▸ Teks Bacaan:
_ _ _ _ _

Satu dari sekian banyak topik aktual tentang pers yang dibicarakan hari ini, termasuk di arena Hari Pers Nasional (HPN) di Medan, adalah tentang tantangan pers di era digital dan bagaimana cara menghadapinya.
Sebetulnya, pembicaraan tantangan pers di era digital ini sudah berlangsung sejak satu dekade terakhir. Pemicunya adalah disrupsi digital. Penemuan teknologi informasi dan komunikasi yang memungkinkan segala bentuk informasi menjadi digital, menimbulkan gejolak dan mengguncang entitas pers mainstream atau media arus utama, terutama media cetak.
Disrupsi digital tidak hanya mengguncang, tapi lebih telak lagi, menghisap dan menenggelamkan. Puluhan, bahkan ratusan surat kabar, tabloid dan majalah terbitan nasional maupun internasional, terpaksa tutup edisi cetaknya dan sebagian beralih ke versi digital. Terakhir, awal tahun 2023, Koran Republika dan empat media cetak milik Kelompok Kompas Gramedia (KKG) yakni Tabloid Nova, Majalah Bobo Junior, Majalah Mombi dan Majalah Mombi SD, berhenti terbit.

_ _ _ _ _

▸ Bahan yang Disediakan:
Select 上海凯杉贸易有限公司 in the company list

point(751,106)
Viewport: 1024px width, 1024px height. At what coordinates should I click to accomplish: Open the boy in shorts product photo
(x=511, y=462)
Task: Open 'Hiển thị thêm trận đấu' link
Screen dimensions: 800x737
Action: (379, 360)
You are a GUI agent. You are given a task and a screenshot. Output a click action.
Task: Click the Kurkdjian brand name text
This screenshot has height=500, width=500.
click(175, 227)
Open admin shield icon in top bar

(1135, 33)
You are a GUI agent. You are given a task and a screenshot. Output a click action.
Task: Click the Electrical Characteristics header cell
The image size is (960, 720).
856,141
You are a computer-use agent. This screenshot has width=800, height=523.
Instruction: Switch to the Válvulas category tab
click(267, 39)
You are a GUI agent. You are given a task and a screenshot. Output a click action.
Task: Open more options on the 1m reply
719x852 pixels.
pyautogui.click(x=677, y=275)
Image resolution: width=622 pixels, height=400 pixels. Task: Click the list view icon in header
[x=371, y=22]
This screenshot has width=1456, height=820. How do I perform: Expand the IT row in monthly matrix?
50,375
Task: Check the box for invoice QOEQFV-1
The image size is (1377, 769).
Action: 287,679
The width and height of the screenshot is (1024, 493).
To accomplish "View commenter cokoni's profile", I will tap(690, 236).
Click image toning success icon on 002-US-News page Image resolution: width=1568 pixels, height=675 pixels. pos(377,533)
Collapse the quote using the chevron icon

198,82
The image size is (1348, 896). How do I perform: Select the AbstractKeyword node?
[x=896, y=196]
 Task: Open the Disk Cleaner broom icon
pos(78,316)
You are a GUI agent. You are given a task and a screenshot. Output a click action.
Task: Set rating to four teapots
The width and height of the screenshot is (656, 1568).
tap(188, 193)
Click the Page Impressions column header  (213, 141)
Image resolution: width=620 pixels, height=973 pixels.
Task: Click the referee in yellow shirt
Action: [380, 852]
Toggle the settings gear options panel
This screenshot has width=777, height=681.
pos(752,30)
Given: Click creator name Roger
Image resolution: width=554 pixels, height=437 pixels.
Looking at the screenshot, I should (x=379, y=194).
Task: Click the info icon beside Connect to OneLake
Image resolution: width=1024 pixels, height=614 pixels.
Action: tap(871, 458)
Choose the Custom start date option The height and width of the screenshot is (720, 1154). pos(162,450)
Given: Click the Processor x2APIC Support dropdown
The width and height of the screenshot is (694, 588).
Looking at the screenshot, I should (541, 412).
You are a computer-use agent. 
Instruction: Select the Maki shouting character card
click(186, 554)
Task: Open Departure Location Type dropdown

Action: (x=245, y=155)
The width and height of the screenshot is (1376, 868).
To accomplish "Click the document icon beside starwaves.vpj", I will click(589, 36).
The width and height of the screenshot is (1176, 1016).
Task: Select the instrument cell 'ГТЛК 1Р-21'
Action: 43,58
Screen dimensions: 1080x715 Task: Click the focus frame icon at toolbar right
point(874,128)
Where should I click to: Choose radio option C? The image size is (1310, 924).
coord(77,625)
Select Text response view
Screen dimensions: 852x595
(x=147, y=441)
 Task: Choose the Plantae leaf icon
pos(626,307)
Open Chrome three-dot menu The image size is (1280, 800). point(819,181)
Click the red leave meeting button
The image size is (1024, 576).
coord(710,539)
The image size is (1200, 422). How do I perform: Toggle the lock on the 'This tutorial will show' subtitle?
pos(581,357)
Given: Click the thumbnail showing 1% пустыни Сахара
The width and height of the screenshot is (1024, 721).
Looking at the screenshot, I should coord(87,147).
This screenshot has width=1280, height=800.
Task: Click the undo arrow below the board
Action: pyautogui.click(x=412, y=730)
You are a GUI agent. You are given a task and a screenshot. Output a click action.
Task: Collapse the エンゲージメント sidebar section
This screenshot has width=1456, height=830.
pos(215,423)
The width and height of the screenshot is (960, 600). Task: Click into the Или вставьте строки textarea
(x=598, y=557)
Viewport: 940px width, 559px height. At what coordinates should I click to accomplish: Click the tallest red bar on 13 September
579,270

_ _ _ _ _

▸ Petunjuk Latihan: Buat ringkasan teks tentang tantangan pers di era digital dalam dua kalimat.

▸ Hasil Pengerjaan: Tantangan pers di era digital, yang juga dibicarakan di Hari Pers Nasional di Medan, sudah dibahas sejak satu dekade terakhir. Pemicunya adalah disrupsi digital, yang mengguncang media arus utama, terutama media cetak, sehingga puluhan hingga ratusan surat kabar, tabloid, dan majalah menutup edisi cetaknya, termasuk Koran Republika dan empat media cetak Kelompok Kompas Gramedia yang berhenti terbit pada awal tahun 2023.